┌────────
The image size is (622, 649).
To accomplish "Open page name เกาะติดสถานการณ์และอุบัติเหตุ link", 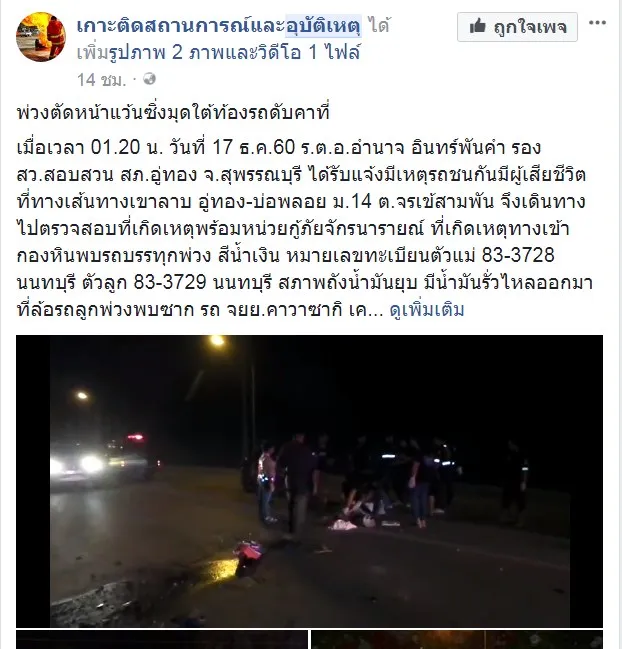I will (219, 26).
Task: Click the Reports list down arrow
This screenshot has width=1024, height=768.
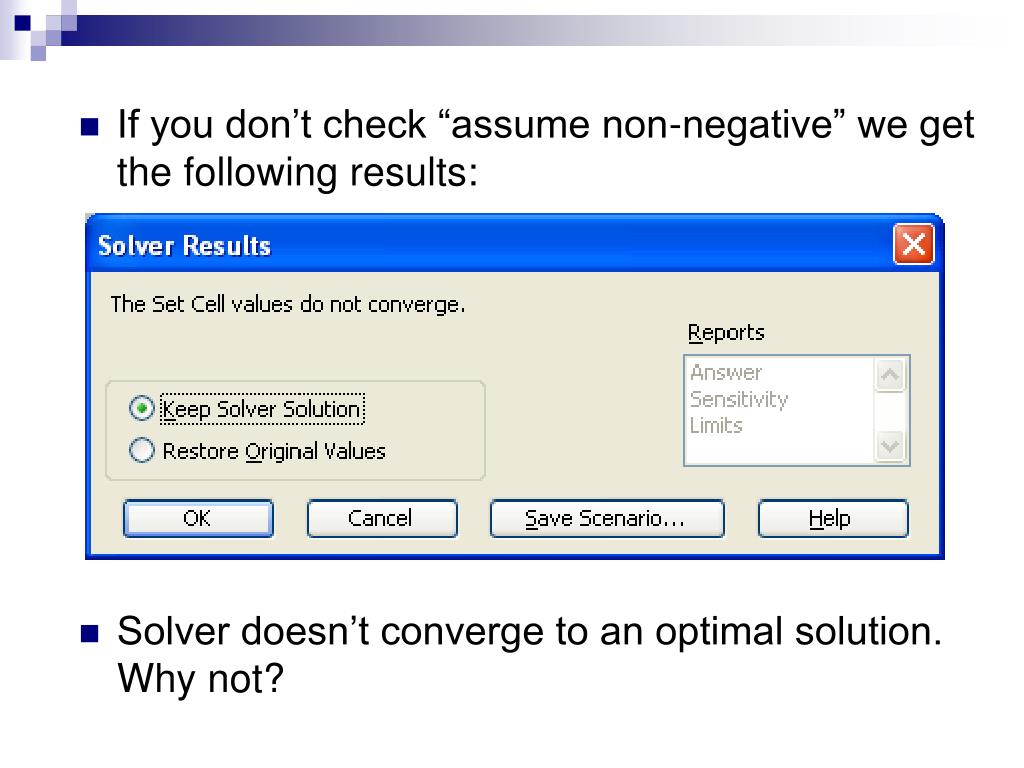Action: point(890,447)
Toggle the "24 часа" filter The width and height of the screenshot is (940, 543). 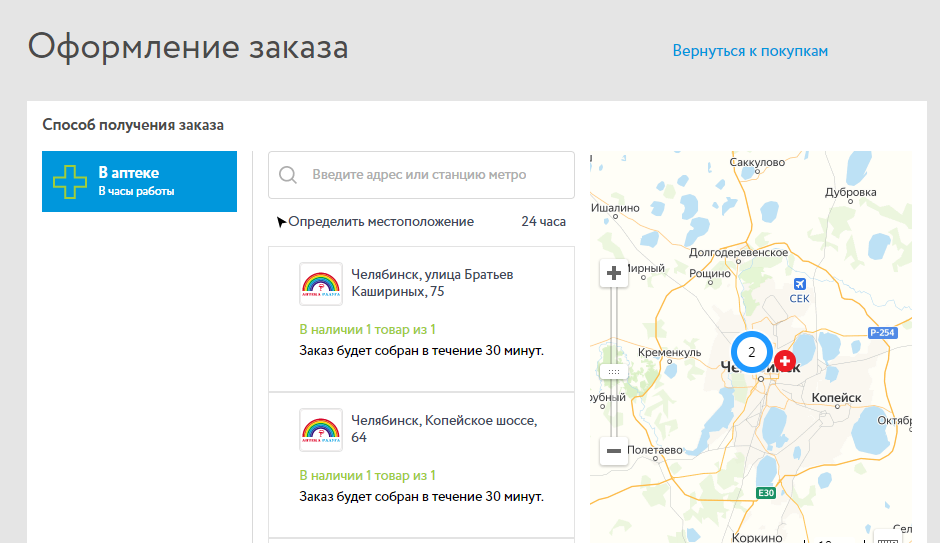(543, 222)
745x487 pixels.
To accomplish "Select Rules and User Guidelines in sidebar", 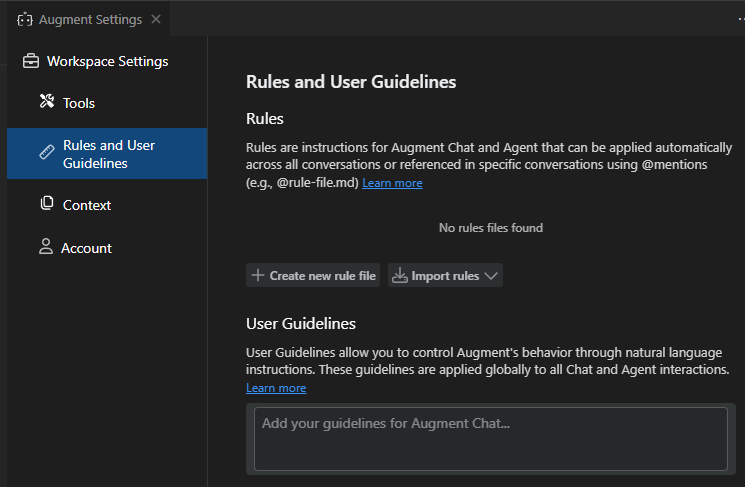I will pos(109,154).
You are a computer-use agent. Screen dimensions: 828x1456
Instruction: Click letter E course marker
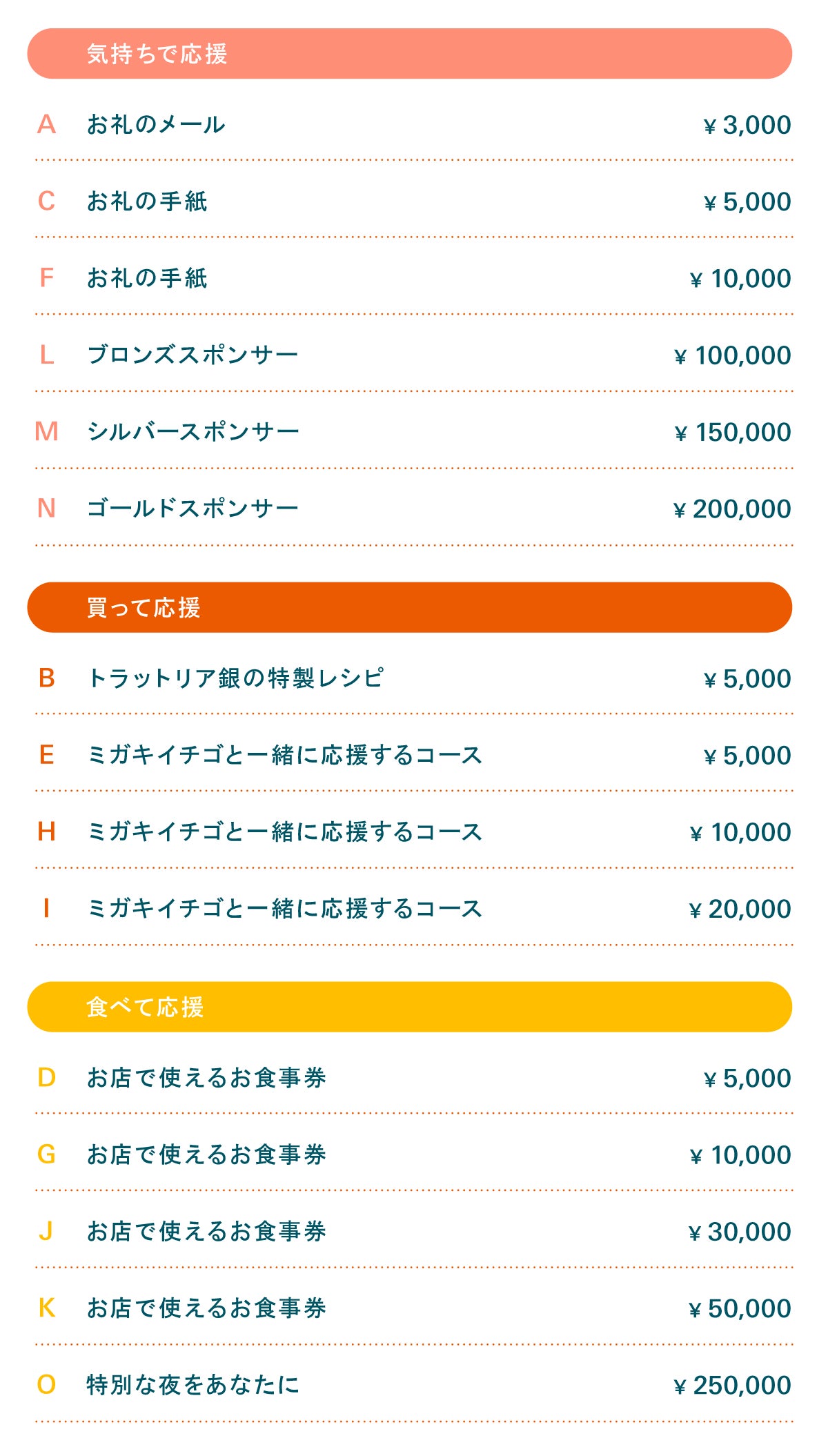click(46, 755)
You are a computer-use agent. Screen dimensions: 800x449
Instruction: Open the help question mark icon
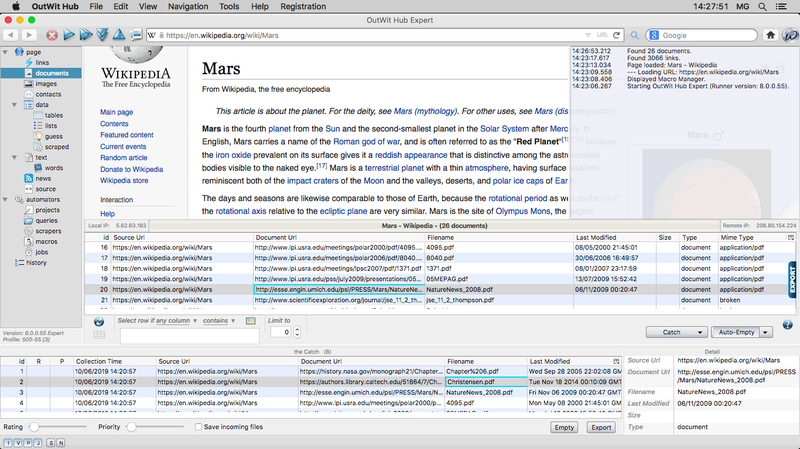[787, 324]

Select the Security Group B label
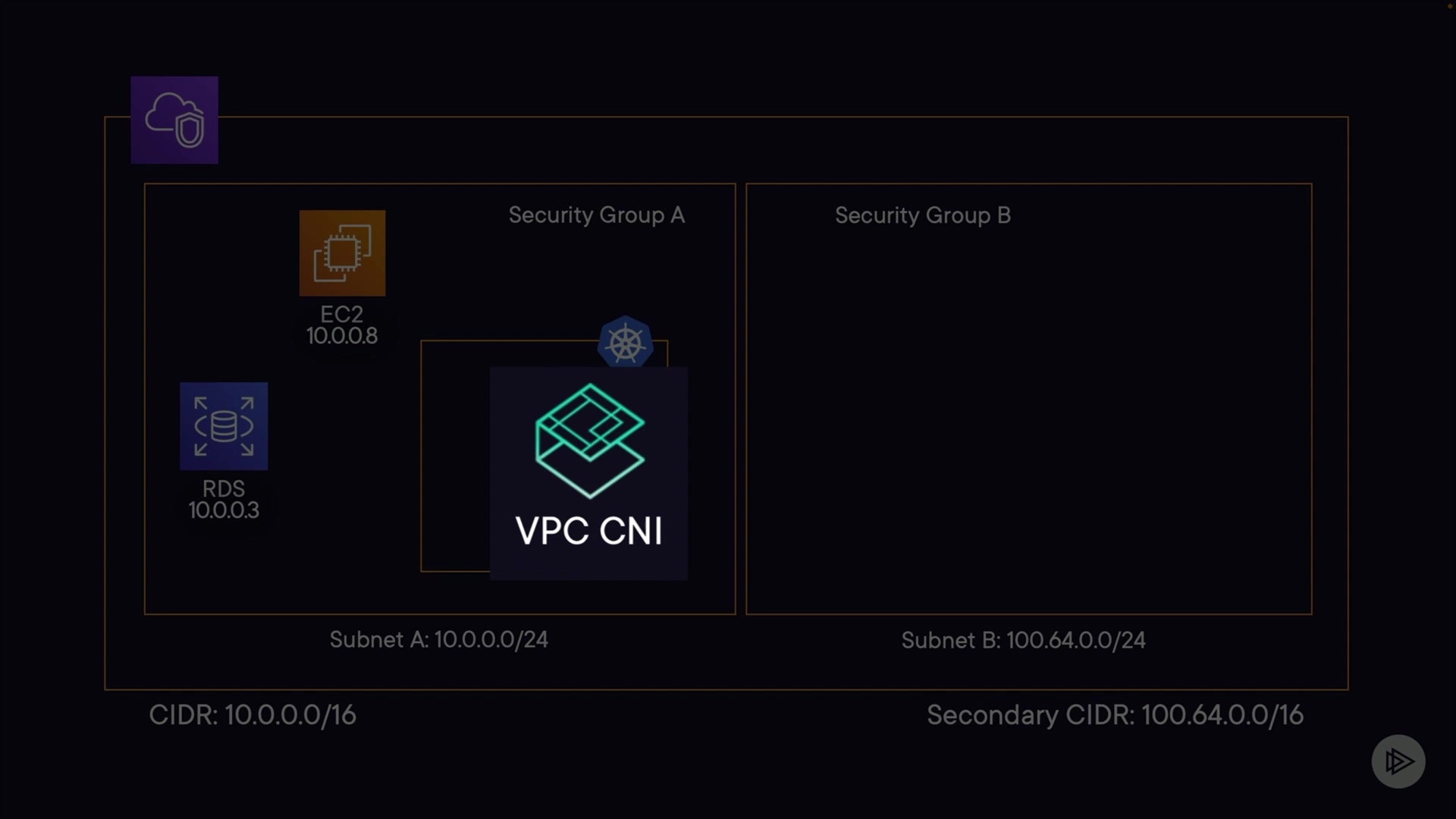coord(923,215)
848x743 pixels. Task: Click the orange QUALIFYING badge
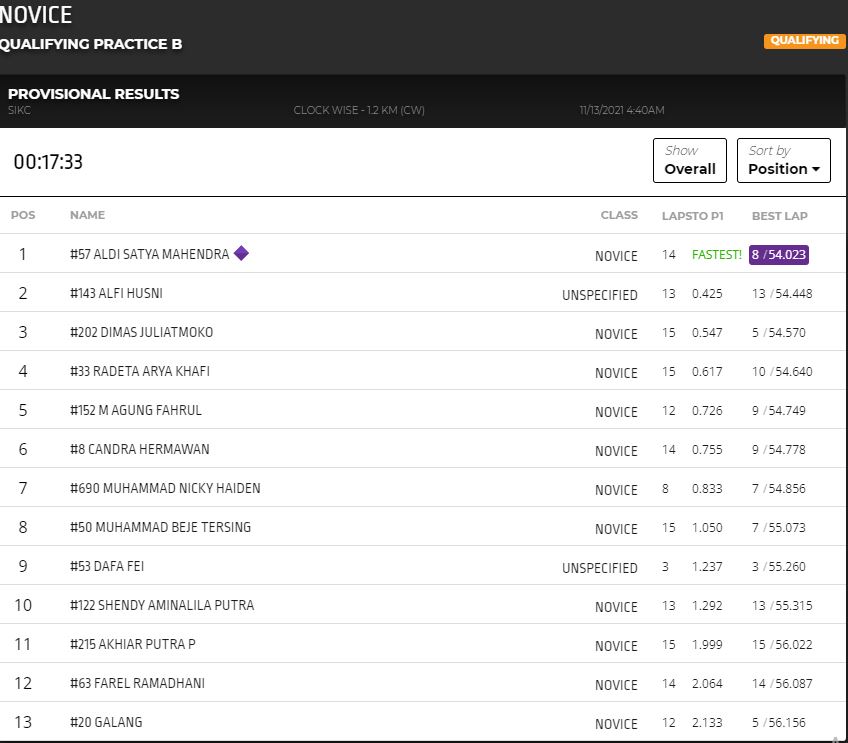pos(805,41)
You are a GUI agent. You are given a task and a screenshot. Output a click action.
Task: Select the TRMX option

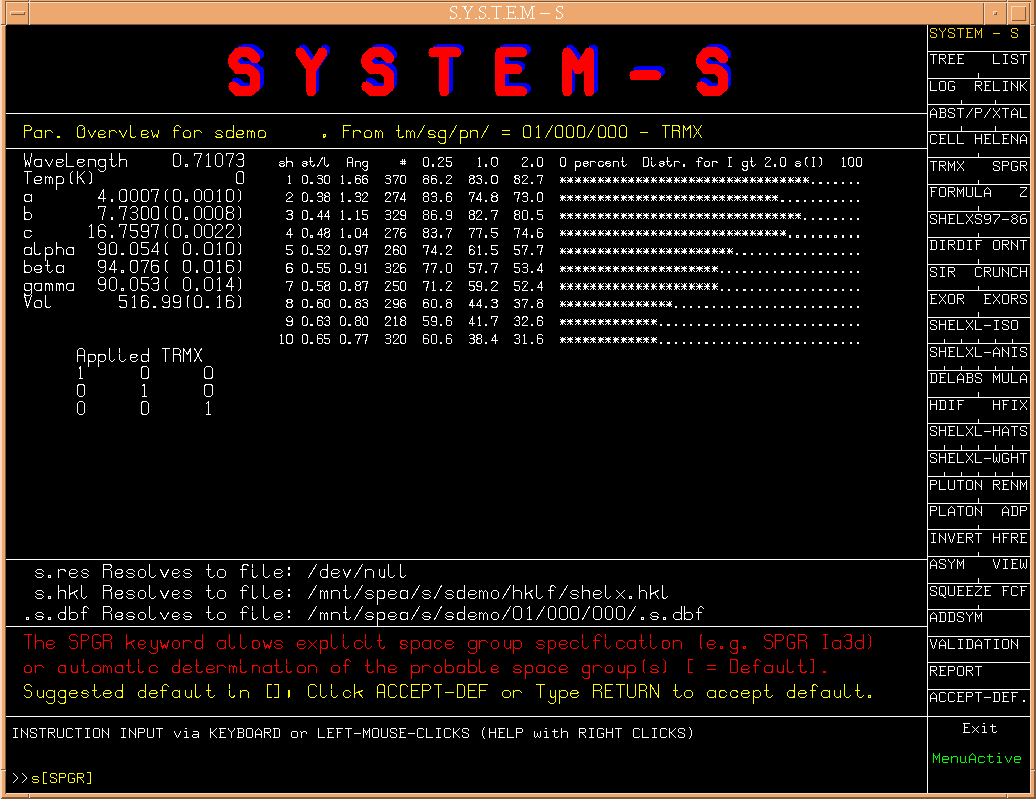[x=947, y=167]
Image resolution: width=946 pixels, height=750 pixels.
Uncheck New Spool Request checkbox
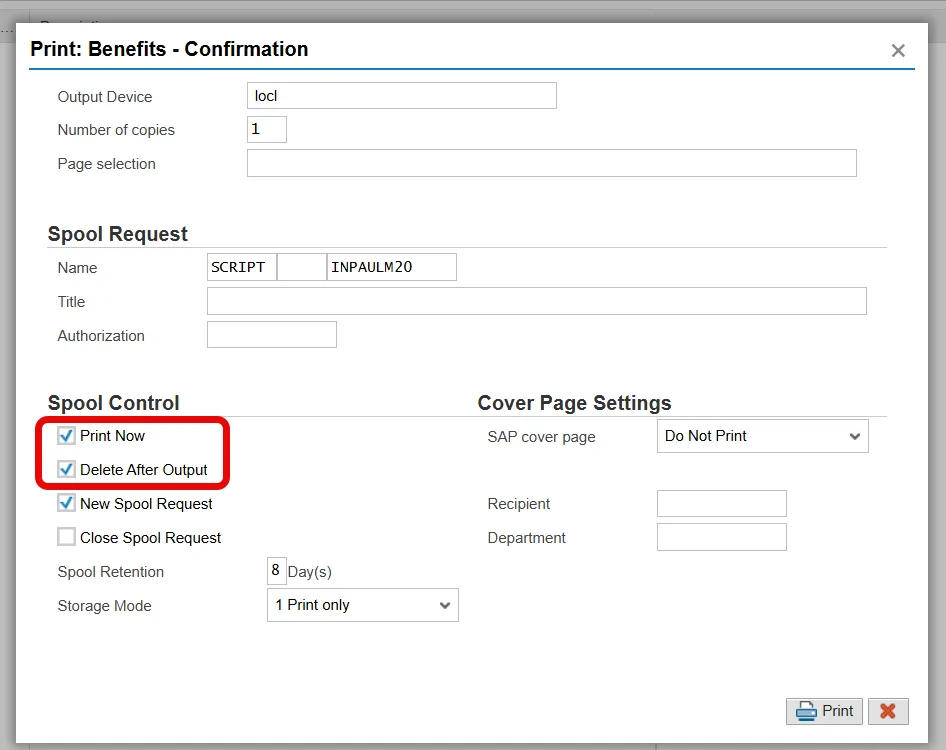[67, 504]
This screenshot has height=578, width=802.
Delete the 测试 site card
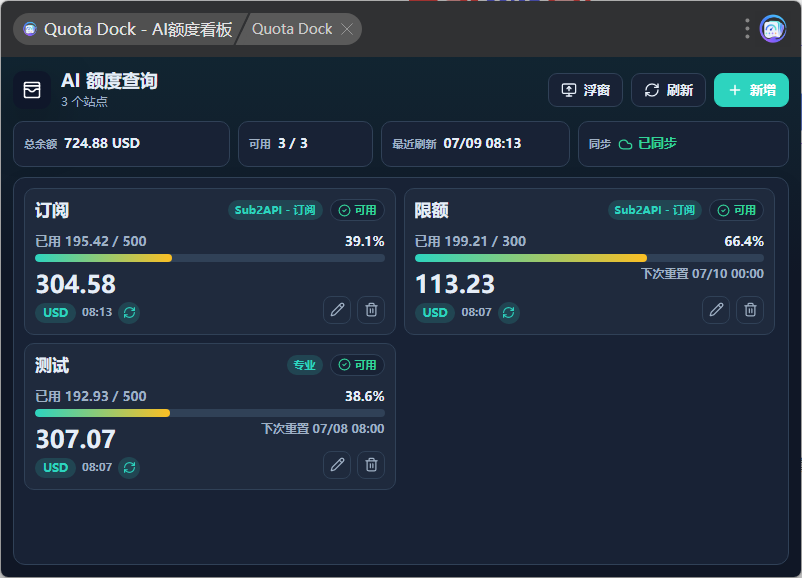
└────────
Work order: Where a line of the records includes "computer", copy it.

Output:
You are a computer-use agent. Screen dimensions: 828x1456
You are a computer-use agent. Screen dimensions: 800x449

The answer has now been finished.